Item 1 of 4

95 jours
16 min
Canada, 2025

Production : ALTRA films
Espagnol
Français, Anglais

Courts d'école



Résumé


Kilómetro 126 raconte une journée dans la vie d’un jeune couple passant ses derniers instants ensemble à découvrir leur ville natale. En s’attardant à de petits instants intimes et ordinaires de leur quotidien, le film les met en parallèle avec des images d’archives qui opposent la fondation d’une ville à son devenir, interrogeant ainsi les notions de développement et de progrès dans ces régions rurales.

L'avis de Tënk


Une fille. Et un garçon. Dans une petite ville colombienne reculée, entourée d’une végétation luxuriante et de voies ferrées envahies par la nature. Que signifie quitter un lieu qui a déjà été laissé derrière?

Nous sommes invité·e·s à entrer dans l’intimité de leur dernier jour ensemble, un récit en filigrane qui ne peut échapper à une ambiance sonore imprégnée à parts égales de nature et d’industrie. Des images d’archives insistantes et saisissantes relient leur présent à la promesse de la fondation de la ville — comme des spectres d’une histoire coloniale troublée. Des espoirs fragiles d’éducation et de moyens de subsistance. Faut-il rester ou partir… comme s’il s’agissait encore d’une question.
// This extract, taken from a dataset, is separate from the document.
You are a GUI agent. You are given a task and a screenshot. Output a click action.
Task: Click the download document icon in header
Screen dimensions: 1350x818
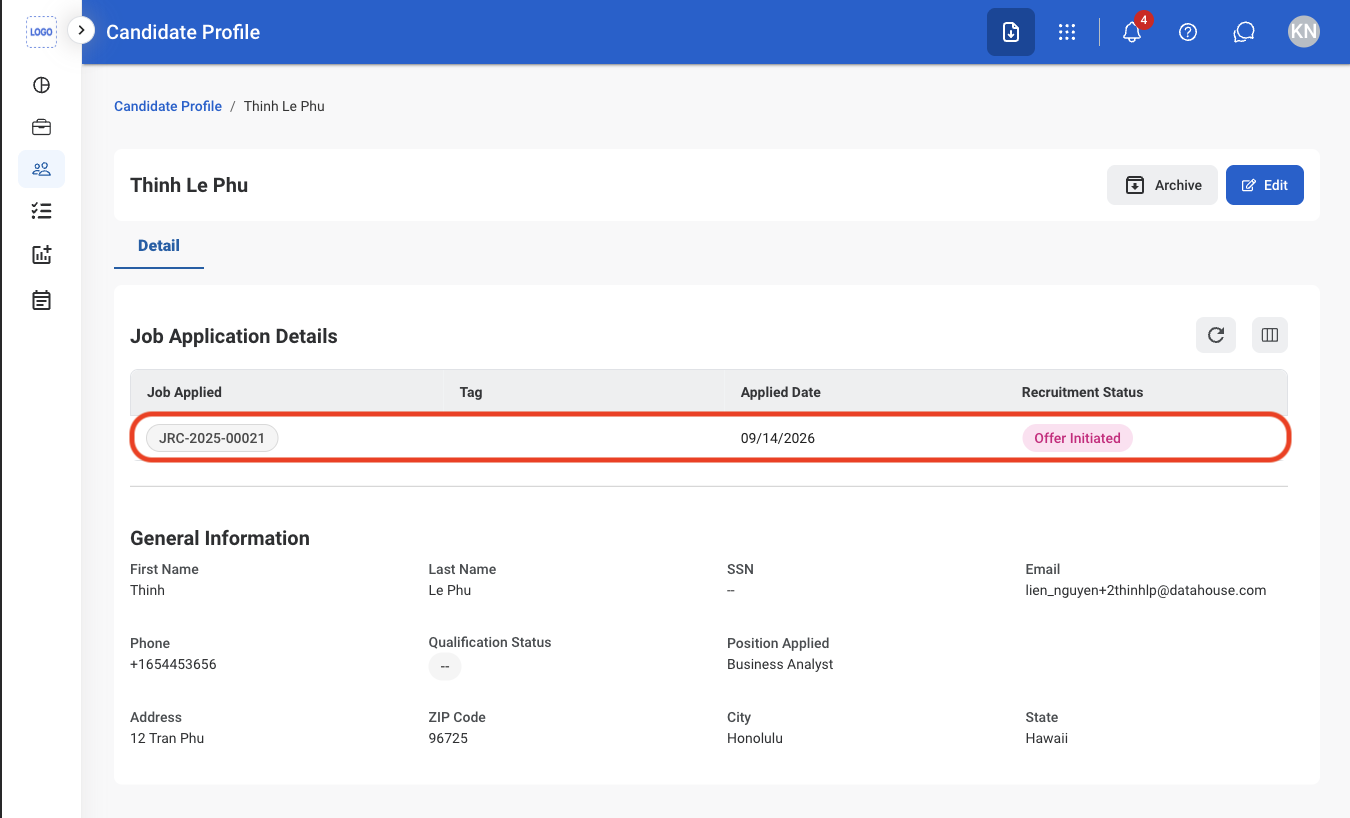pos(1011,32)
Dans Kilómetro 126, Felipe López Gómez revisite sa ville natale de La Cumbre, sans pitié ni consolation. Les moments de leur ambivalence sont saisis avec tendresse et lucidité, oscillant entre l’inattention désinvolte et les tensions empreintes de non-dits d’un couple à la croisée des chemins : elle se coiffe lentement devant un miroir — sa valise à moitié faite — puis se tourne vers la fenêtre. La beauté du cheval la captive. Il leur promet de construire des écuries, des cabanes à louer; iels pourraient planter des arbres, s’occuper de chiens et même de chats — partir à tout moment, aussi loin que son scooter pourra les emmener. Mais pour aller où?
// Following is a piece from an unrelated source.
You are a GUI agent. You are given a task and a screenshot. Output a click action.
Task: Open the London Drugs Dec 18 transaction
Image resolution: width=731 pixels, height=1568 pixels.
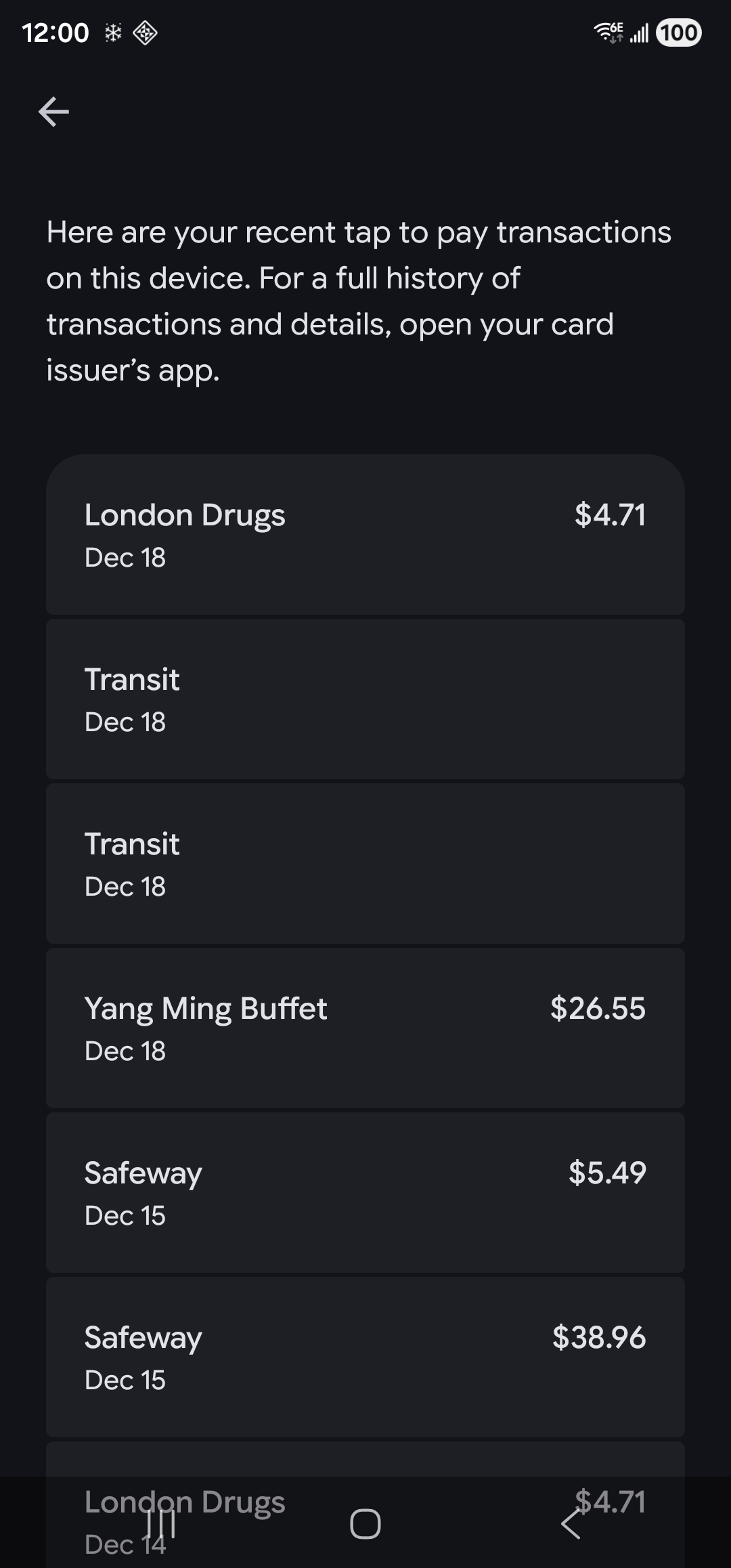tap(366, 535)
La réponse surgit dans la logique implacable de la mondialisation actuelle — une équation complexe de race, de géographie et d’exploitation qui finit par dessiner une inégalité économique persistante et, oui, des souvenirs de sous-développement. Il n’y a pas de train. Seulement la brise. Et un unique coquillage, blanchi par le soleil, trouvé abandonné dans ces montagnes andines enclavées. Car la quête d’un avenir implique inévitablement de quitter son foyer et, malgré toute sa beauté, de voir un jeune amour se défaire.